Walter A. Orenstein,  M.D., received an honorary degree.

Walter A. Orenstein, M.D., received an honorary degree.

Orenstein spent 26 years with the CDC focusing on infectious diseases and immunizations. He is credited with attaining the highest immunizations levels ever in U.S. children and is the recipient of numerous awards, including the Surgeon General's Exemplary Service Medal and the United States Public Health Service Commendation Medal. Orenstein has also authored or co-authored more than 100 published studies, reviews and book chapters for medical books and trade publications.

Elias A. Zerhouni, director of the National Institutes of Health (NIH), received an honorary doctor of science degree. Since being named director of the NIH, Zerhouni has been credited with doubling the NIH budget and with awarding more research grants, instituting more training and supporting more clinical trials than ever before. He has established numerous initiatives, including the NIH Roadmap for Medical Research and the Strategic Plan for NIH Obesity Research. He established an historic public access policy that allows public access to research publications resulting from studies funded by the NIH.

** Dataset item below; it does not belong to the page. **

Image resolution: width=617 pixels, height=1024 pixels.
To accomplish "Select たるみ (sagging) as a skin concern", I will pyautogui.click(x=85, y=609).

Prior to joining the NIH, Zerhouni served as executive vice-dean of Johns Hopkins University School of Medicine, chair of the Russell H. Morgan department of radiology and radiological science, Martin Conner Professor of Radiology and professor of biomedical engineering. His research has earned him several awards and led to imaging advances that resulted in 157 peer-reviewed publications and eight patents.